● **DATASET RECORDS**:
========

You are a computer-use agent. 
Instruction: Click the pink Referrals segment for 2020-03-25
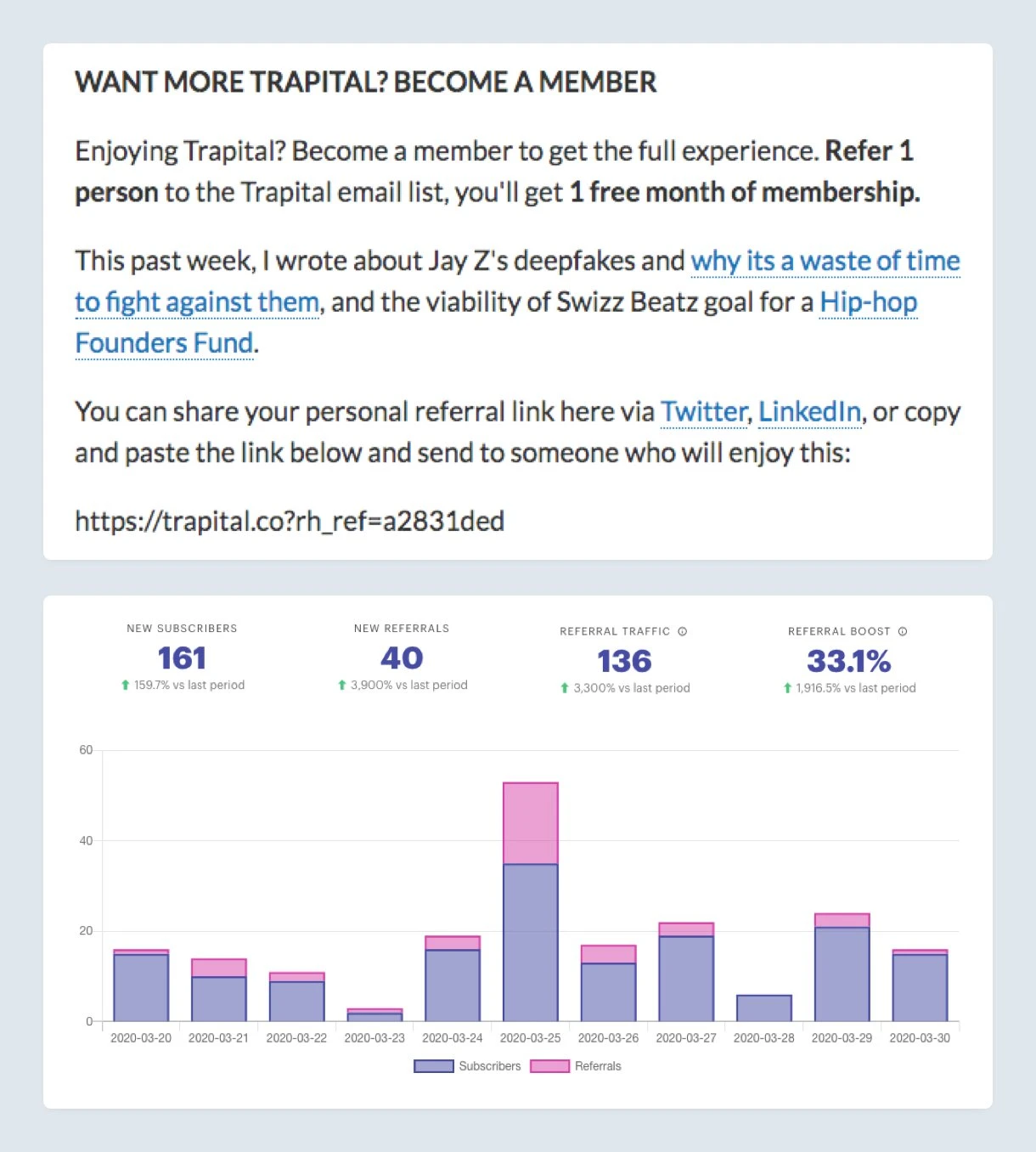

========

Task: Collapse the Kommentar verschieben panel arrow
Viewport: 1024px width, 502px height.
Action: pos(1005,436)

========

● **WORK TO BE COMPLETED**:
From the line that has "You are a computer-use agent." through the line that has "Instruction: Click the", copy every line exactly as it appears above, and leave out all others.

● **REPLY TO THE EXERCISE**:
You are a computer-use agent. 
Instruction: Click the pink Referrals segment for 2020-03-25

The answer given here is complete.